Carmen de León se inspiró
en un viejo dicho que condensa la idiosincrasia de los lugareños para lograr
“un elocuente relato del alma portuense”. Lo meritorio de la idea estriba en
hacer un montaje escénico, casi una representación teatral, no con actores
amateur sino con gente común, tan predispuesta como desenfadada para contar sus
vivencias, contextualizadas en sus barrios, en sus ocupaciones, en algunos
episodios históricos y en los problemas cotidianos.
El viejo dicho, En
lenguas del Puerto te veas, toda una filosofía de vida, un modo de ser,
propicia una sencilla puesta en escena, sin alardes: un doblez blanco trufado
de elemental luminotecnia para que lucieran las siluetas sombreadas, mientras
los actores, con atuendo colorista a juego, van desgranando individualmente sus
soliloquios, plagados de experiencias personales y de alusiones a las efímeras
glorias y a las frustraciones latentes. Un arcón lateral, con su nombre en la pantalla, del que iban sacando
adminículos, era todo el complemento de aquel escenario para la ocasión.

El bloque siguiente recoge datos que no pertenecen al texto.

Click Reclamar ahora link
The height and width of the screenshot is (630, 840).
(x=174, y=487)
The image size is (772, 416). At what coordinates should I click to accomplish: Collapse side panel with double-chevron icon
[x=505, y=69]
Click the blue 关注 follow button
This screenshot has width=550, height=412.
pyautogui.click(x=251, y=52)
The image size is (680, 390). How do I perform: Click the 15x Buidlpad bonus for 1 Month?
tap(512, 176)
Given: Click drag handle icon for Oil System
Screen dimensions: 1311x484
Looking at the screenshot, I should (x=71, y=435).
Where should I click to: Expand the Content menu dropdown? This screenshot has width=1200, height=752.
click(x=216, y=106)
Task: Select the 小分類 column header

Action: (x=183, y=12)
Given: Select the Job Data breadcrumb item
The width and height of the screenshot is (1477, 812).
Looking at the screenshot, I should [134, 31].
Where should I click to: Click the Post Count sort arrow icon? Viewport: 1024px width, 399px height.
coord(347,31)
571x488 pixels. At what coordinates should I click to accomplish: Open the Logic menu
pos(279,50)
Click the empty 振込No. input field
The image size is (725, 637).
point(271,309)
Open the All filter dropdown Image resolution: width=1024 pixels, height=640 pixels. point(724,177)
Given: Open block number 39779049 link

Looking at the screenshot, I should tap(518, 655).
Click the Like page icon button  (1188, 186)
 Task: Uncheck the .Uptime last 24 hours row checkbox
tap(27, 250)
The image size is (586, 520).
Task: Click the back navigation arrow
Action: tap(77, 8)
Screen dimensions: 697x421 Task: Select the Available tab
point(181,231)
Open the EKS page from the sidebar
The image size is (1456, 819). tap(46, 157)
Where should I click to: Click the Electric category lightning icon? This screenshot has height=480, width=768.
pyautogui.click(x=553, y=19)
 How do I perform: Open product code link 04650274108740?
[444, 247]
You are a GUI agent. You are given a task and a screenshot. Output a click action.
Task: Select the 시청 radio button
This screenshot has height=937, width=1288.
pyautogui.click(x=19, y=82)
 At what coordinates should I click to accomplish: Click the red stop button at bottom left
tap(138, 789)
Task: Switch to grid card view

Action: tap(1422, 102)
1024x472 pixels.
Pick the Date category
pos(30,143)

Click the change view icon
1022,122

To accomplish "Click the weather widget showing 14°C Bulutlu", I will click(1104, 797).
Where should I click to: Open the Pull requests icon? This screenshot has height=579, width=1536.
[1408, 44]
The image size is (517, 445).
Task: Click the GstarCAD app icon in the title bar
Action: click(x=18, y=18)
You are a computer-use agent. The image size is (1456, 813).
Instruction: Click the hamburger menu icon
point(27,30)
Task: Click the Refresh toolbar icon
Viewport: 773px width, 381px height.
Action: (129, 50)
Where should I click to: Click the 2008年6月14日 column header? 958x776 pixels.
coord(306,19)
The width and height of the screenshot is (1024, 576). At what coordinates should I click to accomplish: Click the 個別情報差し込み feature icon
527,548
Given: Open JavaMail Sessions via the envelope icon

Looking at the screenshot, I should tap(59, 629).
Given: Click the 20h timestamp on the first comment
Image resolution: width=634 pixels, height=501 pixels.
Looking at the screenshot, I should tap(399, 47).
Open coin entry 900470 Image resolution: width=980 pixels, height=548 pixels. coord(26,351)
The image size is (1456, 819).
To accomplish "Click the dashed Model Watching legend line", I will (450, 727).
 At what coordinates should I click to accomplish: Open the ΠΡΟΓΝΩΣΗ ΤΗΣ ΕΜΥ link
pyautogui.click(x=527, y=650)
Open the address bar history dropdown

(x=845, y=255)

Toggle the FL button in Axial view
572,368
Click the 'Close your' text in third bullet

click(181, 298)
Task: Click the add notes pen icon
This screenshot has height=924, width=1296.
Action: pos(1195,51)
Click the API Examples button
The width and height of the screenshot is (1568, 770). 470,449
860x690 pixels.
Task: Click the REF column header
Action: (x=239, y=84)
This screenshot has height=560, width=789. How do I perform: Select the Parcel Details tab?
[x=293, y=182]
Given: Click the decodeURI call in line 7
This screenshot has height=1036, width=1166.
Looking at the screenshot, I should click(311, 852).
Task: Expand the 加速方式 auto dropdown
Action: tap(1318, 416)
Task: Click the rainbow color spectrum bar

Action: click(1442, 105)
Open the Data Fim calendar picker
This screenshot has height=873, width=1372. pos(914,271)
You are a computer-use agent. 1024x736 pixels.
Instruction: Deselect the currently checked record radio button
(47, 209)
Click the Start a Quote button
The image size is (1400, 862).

La idea cuaja en casi dos horas de producto original –al que faltó
ritmo en algunas interpretaciones- que va más allá de un ejercicio de
divertimento popular. En cierto modo, es un alegato crítico: los portuenses
sienten mucha nostalgia del esplendor pretérito, han dedicado y dedican mucho
tiempo a su costumbrismo, como creyendo que es posible reeditar hechos que
protagonizaron ellos mismos o sus antepasados. Pero son poco emprendedores,
apenas ponen empeño en hacer cosas nuevas, en incursionar en las
potencialidades socioculturales. Les falta iniciativa y a menudo, desde hace
algunos años, no encuentran mucho apoyo (público y privado) que digamos. Hasta
se destaca su incapacidad para mantener o conservar las pocas cosas que han
puesto en marcha.
La sala estuvo llena –como que van a repetir el próximo
miércoles-, hubo alguna concesión a la interactividad y el público siguió con
respeto y ganas de disfrutar de algo nuevo, distinto y propio. Identificarse
era fácil, estaba al alcance y lo consiguió. Lo bueno del alegato, entre
nombretes, personajes y episodios, es que está trufado de la inocencia y del
estilo indirecto que suscita los aplausos de los espectadores cuando éstos
captan el mensaje, especialmente en los asuntos domésticos. Algunos silencios
también son reveladores.
Por
orden de aparición: Pedro Pacheco, Carmen Hernández, Conchi Hernández, Menchu
Cejas, Ulrike Maassen, Darío González, Magüi Padrón y Carmen de León, que
oficia de cronista-introductora, junto a
Diego Cejas y Anahi Turpin, entre bambalinas, dieron vida a una idea que no es
un espectáculo pero que cristalizó con estimable satisfacción, pese a los
imponderables y las limitaciones. La granada interpretación del manifiesto
final de Mónica Lorenzo, propietaria de la sala, la única profesional de la
performance, es, con acento afrancesado, una reivindicación desmenuzada del
quehacer cultural local, hecha con tanta aplicación y tanto amor propio que
ojalá quede como una pieza recurrente que lo estimule.
De
momento, las lenguas portuenses ya tienen una pequeña nueva dimensión.